Second, the hypothesis that “… hormones have an organizing action in the sense of patterning the responses an individual gives to such substances” (italics added) was considered “long rejected.” Organization in this sense is somewhat unclear but is similar to Steinach’s idea that in both sexes the presence of the gonad of the opposite sex leads to “psychosexual transformation” (psychosexuelle Wandlung) of the sexual behavior into that of the opposite sex (Södersten, 2012).
Third was “the possibility that androgens or estrogens reaching animals during the prenatal period might have an organizing action that would be reflected by the character of adult sexual behavior” (italics added). This is the key concept of organization. In support, Phoenix et al. (1959) pointed out that Dantchakoff (1938a,b,c) had found that female guinea pigs born to mothers treated with TP developed male sexual organs and showed male sexual behavior as intact adults. Furthermore, Young’s group had reported that perinatal treatment with TP reduces behavioral sensitivity to EB and progesterone (P), and affects uterine morphology in adult female rats (Wilson et al., 1940). Beach (1981) remarked that the evidence presented in that study “was sufficient for formulation of the ‘organization theory’ of hormonal action on the developing brain, but the point was somehow missed, only to be re-discovered 19 years later.”

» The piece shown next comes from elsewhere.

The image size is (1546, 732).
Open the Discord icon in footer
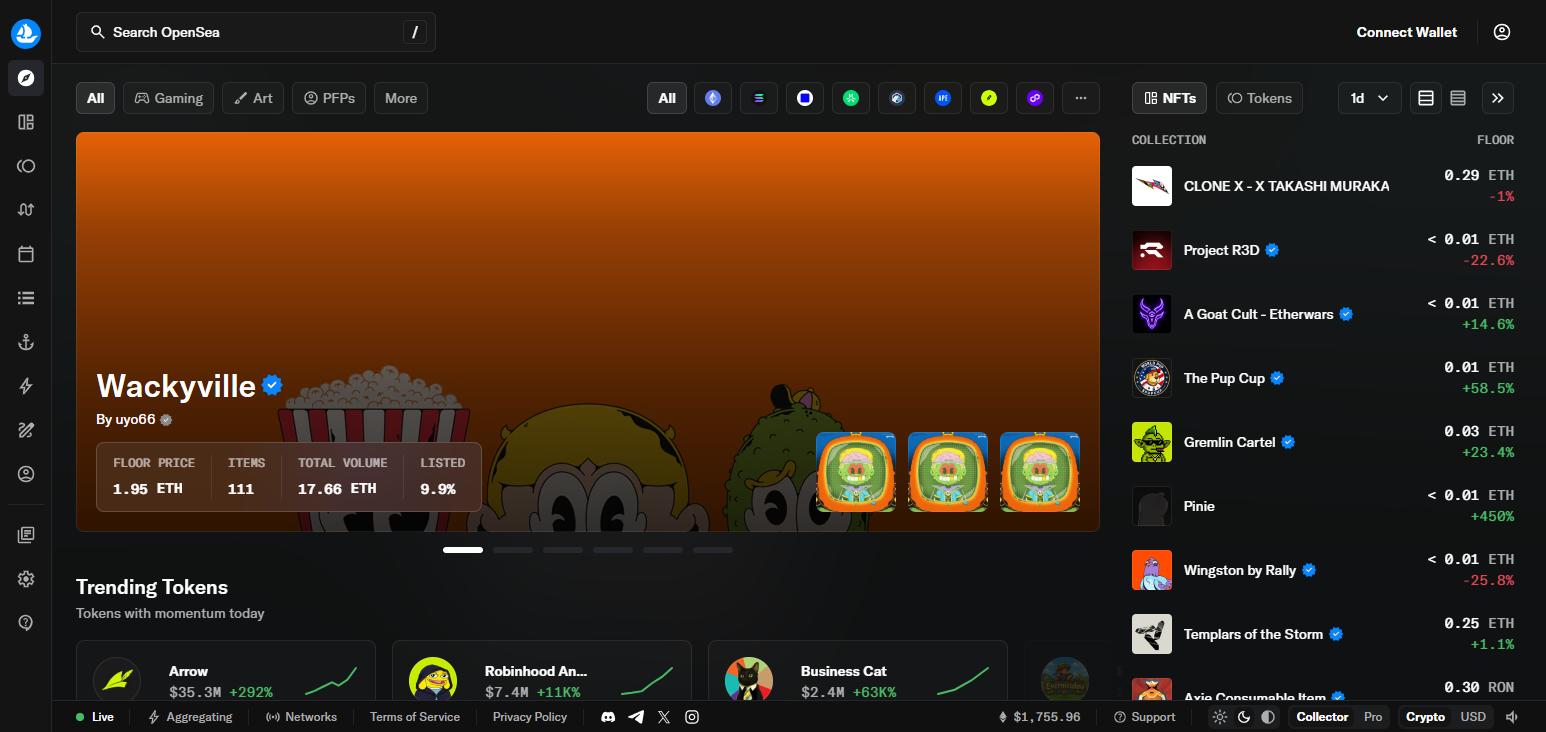608,717
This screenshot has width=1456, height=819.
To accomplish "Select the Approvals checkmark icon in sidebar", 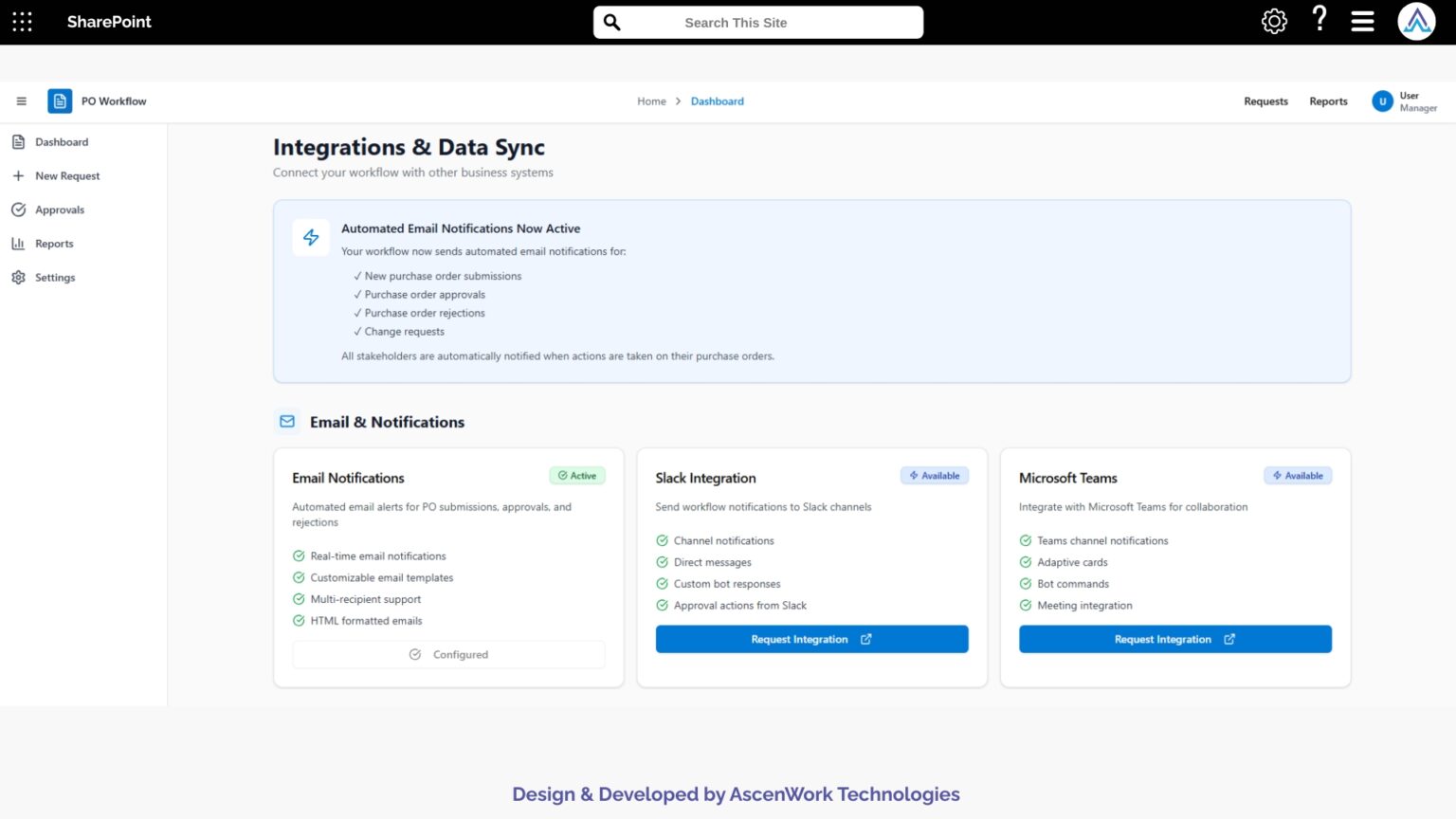I will pos(19,209).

Fifty years on, Phoenix (2009) wrote: “…what was new [in the 1959 study] was very new… the concept that … the brain had been masculinized.” The “male brain” thus suggested is used in the following review of the article by Phoenix et al. (1959) rather than the lengthy neural tissues mediating mating behavior. Surprisingly, this article, which has been very influential, has never been examined in detail.
Review of Phoenix et al. (1959)
Literature review
The new idea that the sex is in the brain rather than in the hormone, relied not only on the new ideas of hormone specificity and tissue sensitivities, but also on a reconsideration of the literature.
Although Kun (1934) had shown that EB-treated male rats display lordosis, it was now suggested that they do not: “Ball (1937) demonstrated that female hormones, instead of feminizing the castrated male rat, as Kun had reported, increased their male activity.” However, the results of the study by Ball (1937) were suggestive rather than conclusive, and they actually supported what Steinach had reported.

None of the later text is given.